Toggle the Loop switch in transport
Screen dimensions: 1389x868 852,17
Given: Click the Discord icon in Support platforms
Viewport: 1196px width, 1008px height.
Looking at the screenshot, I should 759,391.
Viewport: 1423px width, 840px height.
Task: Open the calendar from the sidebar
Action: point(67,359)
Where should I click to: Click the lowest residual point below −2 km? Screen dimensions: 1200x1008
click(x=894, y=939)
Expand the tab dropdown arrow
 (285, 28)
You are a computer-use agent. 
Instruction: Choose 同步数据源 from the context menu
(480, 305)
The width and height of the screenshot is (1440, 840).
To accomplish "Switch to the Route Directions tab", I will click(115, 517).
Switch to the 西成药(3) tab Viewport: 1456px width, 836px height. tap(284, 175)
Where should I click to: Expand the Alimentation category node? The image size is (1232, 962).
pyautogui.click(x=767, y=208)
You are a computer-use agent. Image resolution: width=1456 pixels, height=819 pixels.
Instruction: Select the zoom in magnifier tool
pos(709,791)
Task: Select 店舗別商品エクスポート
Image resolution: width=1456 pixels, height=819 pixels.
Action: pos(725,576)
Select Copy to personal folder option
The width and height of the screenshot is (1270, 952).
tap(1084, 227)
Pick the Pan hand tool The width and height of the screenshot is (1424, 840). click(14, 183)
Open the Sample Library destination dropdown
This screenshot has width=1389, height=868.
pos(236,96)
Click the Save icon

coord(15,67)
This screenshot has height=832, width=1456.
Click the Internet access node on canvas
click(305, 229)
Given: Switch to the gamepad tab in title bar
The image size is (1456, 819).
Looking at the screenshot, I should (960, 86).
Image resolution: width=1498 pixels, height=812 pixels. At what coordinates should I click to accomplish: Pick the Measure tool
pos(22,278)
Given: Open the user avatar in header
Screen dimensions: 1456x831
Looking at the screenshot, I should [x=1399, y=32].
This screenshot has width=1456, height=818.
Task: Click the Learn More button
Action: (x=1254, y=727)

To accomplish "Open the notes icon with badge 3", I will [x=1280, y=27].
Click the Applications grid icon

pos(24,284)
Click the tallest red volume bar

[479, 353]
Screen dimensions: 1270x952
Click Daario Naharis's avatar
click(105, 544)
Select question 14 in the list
• • • • • • •
In full and word for word, reproduce the data above.

Toggle the Loop switch in transport
Screen dimensions: 1389x868 852,17
Given: Click the Discord icon in Support platforms
Viewport: 1196px width, 1008px height.
Looking at the screenshot, I should 759,391.
Viewport: 1423px width, 840px height.
Task: Open the calendar from the sidebar
Action: point(67,359)
Where should I click to: Click the lowest residual point below −2 km? Screen dimensions: 1200x1008
click(x=894, y=939)
Expand the tab dropdown arrow
 (285, 28)
You are a computer-use agent. 
Instruction: Choose 同步数据源 from the context menu
(480, 305)
The width and height of the screenshot is (1440, 840).
To accomplish "Switch to the Route Directions tab", I will click(115, 517).
Switch to the 西成药(3) tab Viewport: 1456px width, 836px height. tap(284, 175)
Where should I click to: Expand the Alimentation category node? The image size is (1232, 962).
pyautogui.click(x=767, y=208)
You are a computer-use agent. Image resolution: width=1456 pixels, height=819 pixels.
Instruction: Select the zoom in magnifier tool
pos(709,791)
Task: Select 店舗別商品エクスポート
Image resolution: width=1456 pixels, height=819 pixels.
Action: pos(725,576)
Select Copy to personal folder option
The width and height of the screenshot is (1270, 952).
tap(1084, 227)
Pick the Pan hand tool The width and height of the screenshot is (1424, 840). click(14, 183)
Open the Sample Library destination dropdown
This screenshot has width=1389, height=868.
pos(236,96)
Click the Save icon

coord(15,67)
This screenshot has height=832, width=1456.
Click the Internet access node on canvas
click(305, 229)
Given: Switch to the gamepad tab in title bar
The image size is (1456, 819).
Looking at the screenshot, I should (960, 86).
Image resolution: width=1498 pixels, height=812 pixels. At what coordinates should I click to accomplish: Pick the Measure tool
pos(22,278)
Given: Open the user avatar in header
Screen dimensions: 1456x831
Looking at the screenshot, I should [x=1399, y=32].
This screenshot has width=1456, height=818.
Task: Click the Learn More button
Action: (x=1254, y=727)

To accomplish "Open the notes icon with badge 3", I will [x=1280, y=27].
Click the Applications grid icon

pos(24,284)
Click the tallest red volume bar

[479, 353]
Screen dimensions: 1270x952
Click Daario Naharis's avatar
click(105, 544)
Select question 14 in the list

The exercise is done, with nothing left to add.